Neurotoxic damage to the nigrostriatal system in rats following intranigral administration of MPDP+ and MPP

• Published in: Journal of neural transmission Vol. 74; no. 2; p. 75
• Main Authors: Sun, C J, Johannessen, J N, Gessner, W, Namura, I, Singhaniyom, W, Brossi, A, Chiueh, C C
• Format: Journal Article
• Language: English
• Published: Austria 01.06.1988
• Subjects: 1-Methyl-4-phenylpyridinium; Amphetamines - pharmacology; Animals; Apomorphine - pharmacology; Corpus Striatum - drug effects; Corpus Striatum - metabolism; Corpus Striatum - physiology; Dopamine - metabolism; Male; Piperazines - pharmacology; Pyridinium Compounds - toxicity; Rats; Rats, Inbred Strains; Stereotyped Behavior - drug effects; Substantia Nigra - drug effects; Substantia Nigra - metabolism; Substantia Nigra - physiology
• DOI: 10.1007/bf01245141

Unilateral intranigral administration of the oxidative metabolites of 1-methyl-4-phenyl-1,2,3,6-tetrahydropyridine (MPTP), 1-methyl-4-phenyl-dihydropyridine (MPDP+) or 1-methyl-4-phenylpyridine (MPP+) produced dose-dependently a depletion of dopamine in the ipsilateral striatum of rats two weeks following treatment. d-Amphetamine and apomorphine induced circling toward the lesioned side in these unilaterally treated animals.
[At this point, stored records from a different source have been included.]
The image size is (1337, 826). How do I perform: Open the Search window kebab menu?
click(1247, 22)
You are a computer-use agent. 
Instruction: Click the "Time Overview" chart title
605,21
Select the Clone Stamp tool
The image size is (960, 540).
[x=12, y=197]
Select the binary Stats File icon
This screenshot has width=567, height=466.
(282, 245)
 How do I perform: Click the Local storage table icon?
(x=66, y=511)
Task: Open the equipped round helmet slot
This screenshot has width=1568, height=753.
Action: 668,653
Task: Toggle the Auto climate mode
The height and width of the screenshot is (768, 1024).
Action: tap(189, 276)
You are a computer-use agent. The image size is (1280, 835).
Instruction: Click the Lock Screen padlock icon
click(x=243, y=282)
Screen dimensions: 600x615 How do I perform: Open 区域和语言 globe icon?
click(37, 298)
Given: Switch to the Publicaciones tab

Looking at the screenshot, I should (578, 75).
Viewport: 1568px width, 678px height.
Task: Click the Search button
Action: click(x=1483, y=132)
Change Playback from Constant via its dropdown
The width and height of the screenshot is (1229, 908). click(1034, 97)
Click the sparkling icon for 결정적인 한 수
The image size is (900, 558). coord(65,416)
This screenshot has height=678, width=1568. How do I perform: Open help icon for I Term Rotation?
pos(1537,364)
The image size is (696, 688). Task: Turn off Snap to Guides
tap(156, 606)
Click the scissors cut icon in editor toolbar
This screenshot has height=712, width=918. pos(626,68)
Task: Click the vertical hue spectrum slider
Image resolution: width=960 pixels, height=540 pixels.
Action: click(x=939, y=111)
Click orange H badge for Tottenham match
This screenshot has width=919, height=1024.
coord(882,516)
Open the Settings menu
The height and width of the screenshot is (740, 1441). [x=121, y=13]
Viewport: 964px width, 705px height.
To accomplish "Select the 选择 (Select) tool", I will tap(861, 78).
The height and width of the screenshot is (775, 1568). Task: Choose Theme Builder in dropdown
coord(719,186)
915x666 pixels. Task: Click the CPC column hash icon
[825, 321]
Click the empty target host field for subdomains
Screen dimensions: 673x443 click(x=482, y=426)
No contralateral circling behavior was observed after challenging with apomorphine. This dopamine lesioning effect of MPP+ was not blocked by pretreatment of animals with a dopamine uptake blocker, GBR 12909. Furthermore, MPP+ increased the 45Ca accumulation into cells at the site of injection and produced "nonspecific" cell membrane and/or cytotoxic damage seen by histological procedures. These results indicate that MPDP+ and MPP+ produced localized cytotoxic damage to nigrostriatal neurons, caused a decrease in striatal dopamine, and disrupted the nigrostriatal system's functioning following intranigral administration to rats. It is postulated that the cationic surfactant properties of MPDP+ and MPP+ might contribute to its neurotoxic effects.